Nous nous situons dans une perspective où l'on considère que l'apprentissage est intrinsèquement lié à la situation de travail dans laquelle il se produit. Engestrom (1999) montre que lorsqu'un collectif interagit dans un cadre organisé pour résoudre des problèmes ou mettre en œuvre des activités, l'apprentissage et l'innovation naissent des tensions, de confrontations mais aussi de collaborations, liées aux interactions complexes entre les différents acteurs impliqués, l'objet de leur activité commune et la finalité visée.
On propose de définir une situation d'apprentissage collectif (SA) à partir de quatre éléments (Fig. 2) : les apprenants, les objets d'apprentissage, le collectif avec lequel les apprenants interagissent au sein du projet d'innovation et qui partagent les mêmes objectifs, et la finalité de la SA qui rend compte des intentions des acteurs.
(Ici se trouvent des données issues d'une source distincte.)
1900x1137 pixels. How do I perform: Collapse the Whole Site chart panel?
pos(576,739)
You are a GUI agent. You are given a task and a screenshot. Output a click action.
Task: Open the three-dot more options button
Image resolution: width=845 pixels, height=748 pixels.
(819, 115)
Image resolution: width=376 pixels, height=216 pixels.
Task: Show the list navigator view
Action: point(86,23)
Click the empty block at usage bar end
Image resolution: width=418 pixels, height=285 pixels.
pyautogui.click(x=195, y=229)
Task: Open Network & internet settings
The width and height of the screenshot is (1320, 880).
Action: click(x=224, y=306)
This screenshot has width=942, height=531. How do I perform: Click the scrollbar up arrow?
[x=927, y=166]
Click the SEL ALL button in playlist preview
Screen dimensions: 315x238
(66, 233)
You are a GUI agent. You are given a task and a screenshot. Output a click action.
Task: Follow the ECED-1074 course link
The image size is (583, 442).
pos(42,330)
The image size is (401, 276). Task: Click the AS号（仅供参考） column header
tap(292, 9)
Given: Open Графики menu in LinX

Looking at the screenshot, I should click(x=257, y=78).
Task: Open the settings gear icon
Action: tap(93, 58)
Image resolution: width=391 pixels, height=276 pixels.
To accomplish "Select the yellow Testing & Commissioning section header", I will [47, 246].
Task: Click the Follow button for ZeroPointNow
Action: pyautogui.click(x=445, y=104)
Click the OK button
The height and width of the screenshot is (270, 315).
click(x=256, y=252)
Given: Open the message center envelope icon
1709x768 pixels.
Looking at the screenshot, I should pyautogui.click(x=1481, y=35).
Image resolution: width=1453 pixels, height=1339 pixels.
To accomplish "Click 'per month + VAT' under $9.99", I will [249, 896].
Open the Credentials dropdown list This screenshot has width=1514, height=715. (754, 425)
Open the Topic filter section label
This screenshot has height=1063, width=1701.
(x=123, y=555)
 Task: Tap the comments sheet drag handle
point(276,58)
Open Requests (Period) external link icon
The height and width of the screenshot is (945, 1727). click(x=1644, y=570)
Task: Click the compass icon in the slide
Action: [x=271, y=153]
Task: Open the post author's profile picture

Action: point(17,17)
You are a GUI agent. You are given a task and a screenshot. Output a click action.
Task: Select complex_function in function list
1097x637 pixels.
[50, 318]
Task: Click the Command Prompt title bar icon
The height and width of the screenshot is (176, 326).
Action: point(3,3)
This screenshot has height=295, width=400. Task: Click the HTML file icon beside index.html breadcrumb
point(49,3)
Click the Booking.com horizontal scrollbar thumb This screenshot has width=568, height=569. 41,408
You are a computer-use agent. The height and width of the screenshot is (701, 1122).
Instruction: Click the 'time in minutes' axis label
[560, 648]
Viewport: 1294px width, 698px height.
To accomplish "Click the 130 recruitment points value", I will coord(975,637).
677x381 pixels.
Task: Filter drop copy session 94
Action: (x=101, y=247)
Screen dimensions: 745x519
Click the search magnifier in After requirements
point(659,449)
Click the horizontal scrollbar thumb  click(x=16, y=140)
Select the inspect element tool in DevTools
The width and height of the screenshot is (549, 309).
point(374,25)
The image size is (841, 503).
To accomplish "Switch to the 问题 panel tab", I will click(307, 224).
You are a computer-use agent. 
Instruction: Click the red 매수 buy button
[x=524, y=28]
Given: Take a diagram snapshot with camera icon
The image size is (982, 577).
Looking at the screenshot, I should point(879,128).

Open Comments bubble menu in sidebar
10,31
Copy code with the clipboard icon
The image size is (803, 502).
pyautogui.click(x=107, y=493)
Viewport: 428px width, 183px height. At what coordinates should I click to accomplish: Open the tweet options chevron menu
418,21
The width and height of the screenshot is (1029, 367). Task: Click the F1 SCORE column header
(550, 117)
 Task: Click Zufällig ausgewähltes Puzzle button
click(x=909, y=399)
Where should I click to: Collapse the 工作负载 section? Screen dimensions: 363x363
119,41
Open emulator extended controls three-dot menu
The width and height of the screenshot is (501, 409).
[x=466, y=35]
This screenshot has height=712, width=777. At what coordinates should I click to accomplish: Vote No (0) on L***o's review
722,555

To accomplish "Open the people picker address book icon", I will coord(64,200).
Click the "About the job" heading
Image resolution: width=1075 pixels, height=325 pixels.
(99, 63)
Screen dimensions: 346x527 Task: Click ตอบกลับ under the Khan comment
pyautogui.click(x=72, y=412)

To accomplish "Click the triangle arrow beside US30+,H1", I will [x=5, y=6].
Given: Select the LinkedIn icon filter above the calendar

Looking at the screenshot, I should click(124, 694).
La finalité est révélée par les produits de la situation d'apprentissage (documents, prototype, décisions prises, nouvelles capacités acquises) et par le sens donné par les acteurs eux-mêmes à leurs activités. On considère que la conduite d'un processus d'innovation via un ensemble de projets de Recherche-Développement (R&D) crée une multitude de situations d'apprentissage particulières, qui ne sont pas toujours prévisibles ou planifiées car un projet d'innovation requiert des ajustements progressifs pour résoudre des problèmes souvent inédits.
Fig. 1 Exemples de situations d'apprentissage sur une trajectoire d'innovation. Examples of learning situations on an innovation trajectory. |
Fig. 2 La situation d’apprentissage. The learning situation. |
2.2 Localiser les SA sur la trajectoire de l'innovation
La contribution d'une SA au processus d'innovation est identifiée par sa finalité et par sa position sur la trajectoire du processus d'innovation. On considère que la combinaison de SA reconstituée le long de la trajectoire de l'innovation peut constituer un mécanisme de RCI dans la mesure où les capacités produites sont apparues nécessaires aux acteurs concernés à la progression de l'innovation. Afin de mettre en évidence ce mécanisme, nous nous référons aux boucles d'apprentissage expérientiel de Kolb et al. (2001) qui montrent comment l'enchaînement de situations d'apprentissage − liées à des actions ou des moments de réflexion-conceptualisation dans une perspective expérimentale – permet à des adultes de progresser individuellement et collectivement par le partage d'idées, de résultats et d'analyses critiques. On considère que les SA doivent participer à ces boucles de progrès pour contribuer au processus d'innovation (Fig. 3).
La figure 4 synthétise les différents niveaux d'analyse retenus : situations d'apprentissage, boucles de progrès et étapes du processus d'innovation.
Fig. 3 Boucles de progrès lors d'un processus d'innovation (d'après les boucles d'apprentissage expérientiel de Kolb et al., 2001). Progress loops in an innovation process (from experiential learning loops from Kolb et al., 2001). |
Fig. 4 Trois niveaux d'analyse : trajectoire de l'innovation, situations d'apprentissage et boucles de progrès. Three analytical levels: innovation trajectory, learning situation and progress loops. |
2.3 La posture du chercheur dans les SA comme indicateur de sa contribution
La qualification de la posture du chercheur dans une SA doit permettre de comprendre sa contribution au RCI. On entend par posture le rôle qu'endosse le chercheur par rapport aux finalités de la SA, sa position vis-à-vis des autres acteurs de la SA et le contenu de ses apports. Une revue de littérature nous a permis d'identifier une diversité de postures dans les recherches partenariales (Tab. 1) : intervenant, entrepreneur, explorateur, expert, formateur ou simplement apprenant. Les définitions données nous permettent d'identifier un ensemble d'activités qu'un chercheur est susceptible de mettre en œuvre dans une SA pour contribuer à des apprentissages.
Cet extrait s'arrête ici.